Competition is expected whenever you are interviewing for a new role. It would be extremely fortunate if you found yourself as the only candidate being interviewed for a position. Consequently, genuine consideration should be paid towards the order in which you are selected for your interview, in relation to the other candidates. Many will point to the fact that every candidate is likely to be given the same opportunity to succeed, and that the conditions of the interview are unlikely to alter significantly. Even though this should be the case, interviewers are only human, and they will be influenced in the same way as anybody else. Therefore, order bias can play a part.
Being first to be interviewed.
Going in for your interview first should mean you receive the best possible interview experience from the company in question. They should be wide awake, and ready to give you their full attention. This should provide you with the best platform to succeed, with maximum concentration from both sides. However, being first can sometimes lead to your interview being forgotten slightly at the end of the process, especially if there have been several candidates after you. Those interviewed later on will be fresher in the mind of the interviewer, and that can lead to your chances of success being reduced.
One of the middle batch.
The role itself can often determine how many people are likely to be interviewing alongside you. The number is likely to be less for specially skilled positions, when compared with more general roles. However, there will commonly be someone interviewed in the middle of two others. For that person, they can arguably benefit from the order they have been given. The interviewer will be completely engaged within the process by this point, having already conducted previous interviews. Furthermore, they will not yet have thoughts drifting towards the finish line, as there are more candidates still to come. However, depending on the number of competitors, being part of the middle batch can mean you are grouped alongside others, meaning your lasting impact is lessened.
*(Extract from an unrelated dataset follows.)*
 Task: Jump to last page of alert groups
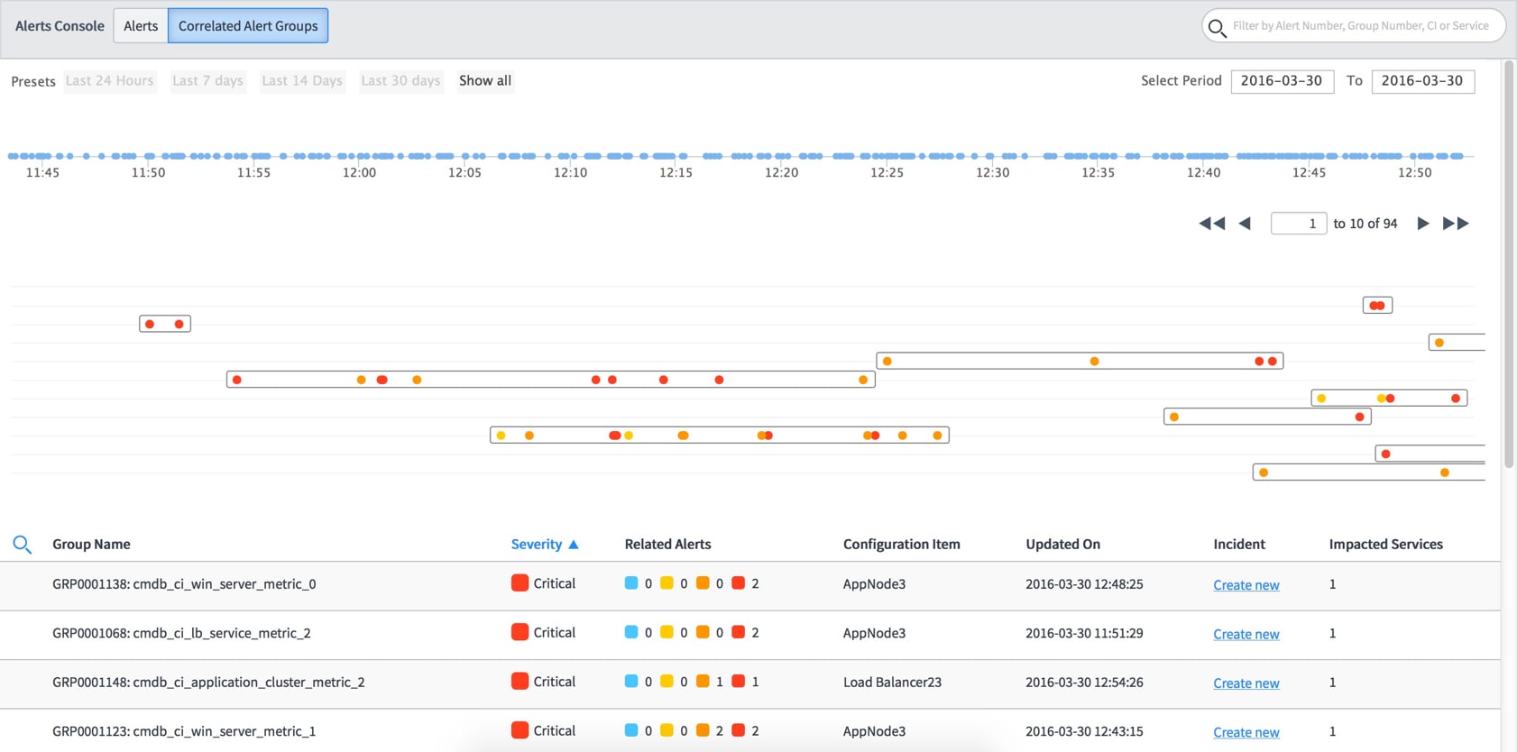click(1456, 224)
The last one to the party.
Being the final candidate to interview for a role gives you the perfect opportunity to make the maximum impression on the interviewer. It’s all set up for you to blow the rest of the competition out of the water. You will be the one they remember most vividly when it comes to the decision making stage. Therefore, if you perform well with the responses you give, coupled with the demonstration of a good culture fit for the company, you give yourself an excellent chance of being successful. The interviewer may be a little weary by this point, but that shouldn’t pose a problem as long as you grab their attention with the way you conduct yourself.
So, is order bias a problem..?
The points made in regards to the last candidate being interviewed would suggest so, but there is very little that can be done about it. There will always be someone who must be last in line. However, even though it may happen occasionally, interviewers will always attempt to compare all the candidates they have seen fairly. Consequently, the order should not make a great deal of difference in most instances. Despite this, the unconscious nature of the bias can mean it’s difficult to compress. As a result, if you do happen to be the last to be interviewed, you should do all you can to use it to your advantage!